🗺️ Roadmapping - Part 2: Prioritization and planning process
A roadmap is an artifact of your product strategy, not a day-to-day plan.
How you prioritize your next few quarters will significantly impact the success of your product. Roadmapping is something I spent a lot of time on early in my career. I knew the importance of getting it right; nothing else mattered if we solved the wrong problems. Many product managers get this wrong, especially early in their careers.
If you're not working on the right things, it doesn't matter how efficient you are, how great your development team's code is, or how bug-free your software is. You built the wrong things and won't see the growth you need. If your roadmap is output-oriented and not strategy-focused, you won't have the flexibility to execute your strategy. A roadmap is an artifact of your product strategy, not a day-to-day plan.

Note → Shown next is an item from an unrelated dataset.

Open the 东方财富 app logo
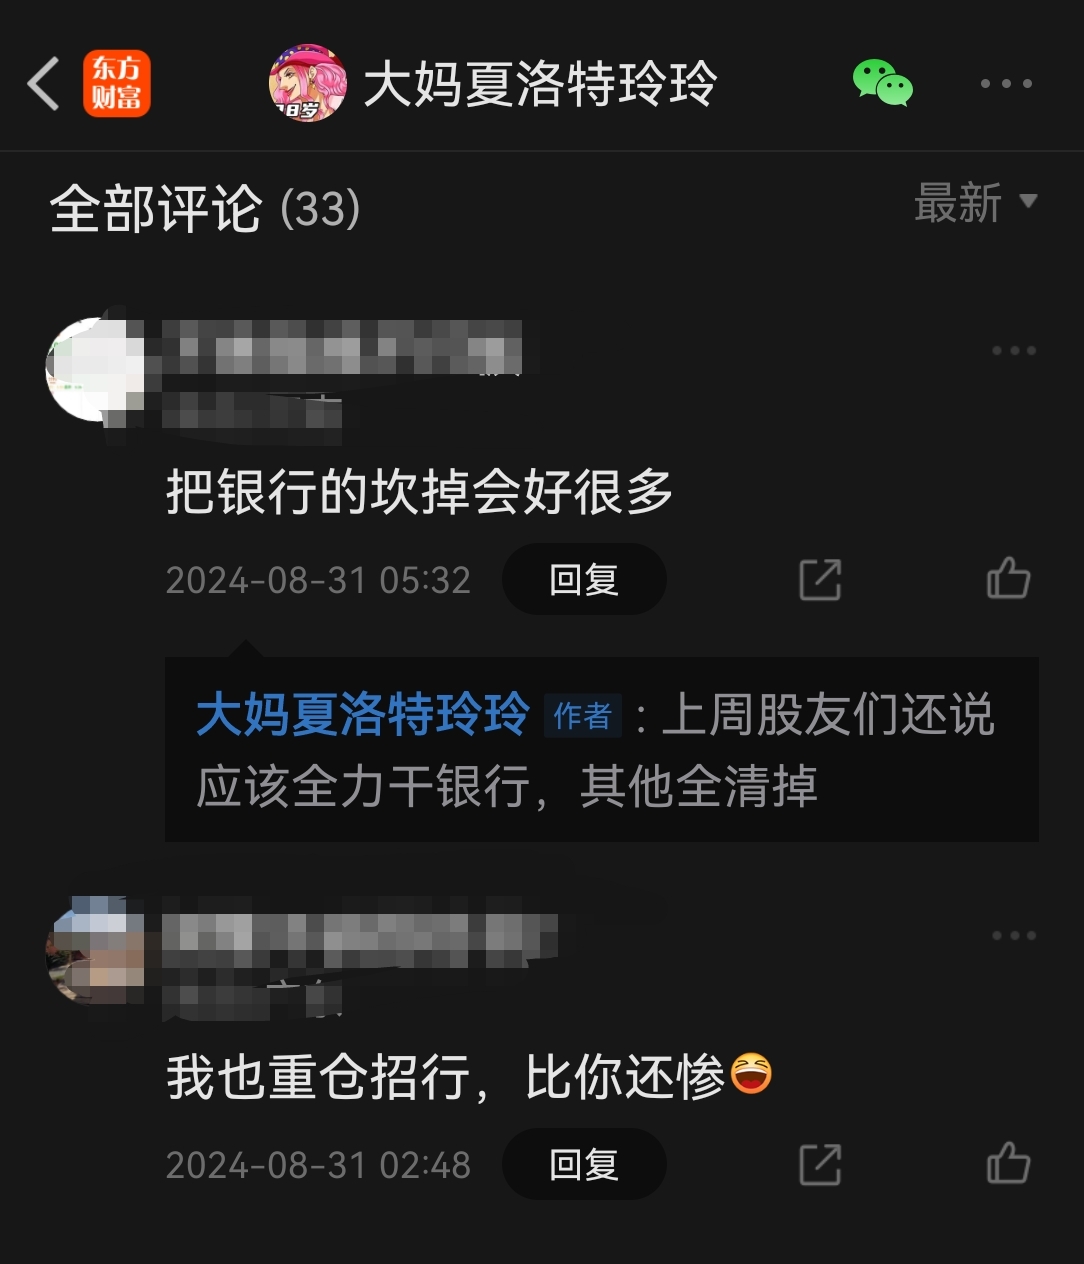Viewport: 1084px width, 1264px height. pos(117,83)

The first step to getting prioritization right is to focus on outcomes over features. You can look at this in a few different ways, depending on your situation:
Grouping problems or solutions you'll focus on by user persona.
Group similar problems that can be solved with one solution.
Prioritize KPIs.
Focus on solving existing pain points within your product.
Prioritize partnerships, integrations or technology.
When you're trying to prioritize the problems you will solve or the solutions for them, it's helpful to use prioritization frameworks to help you score each idea. However, don't use this method alone. Instead, let it help you understand how you might prioritize things. Many other factors need to be taken into consideration. Here are some questions you can ask yourself:
Do you have clients waiting for this feature?
What is the revenue potential for this feature or for solving this problem?
Are there interim steps you need to take before one of these ideas becomes feasible? Do those interim steps add enough value along the way to be prioritized?
Is there tech debt you need to pay down?
Do you have a critical step in your onboarding flow that needs improvement?
Are there 'pinch points' for users within your app that need immediate improvement?
Are there specific objectives or KPIs you're trying to hit?
Do you have an integration you're trying to work around the timing of?
Is there a regulatory or compliance requirement deadline?
Are there market disruptions happening that you need to adjust to or plan for?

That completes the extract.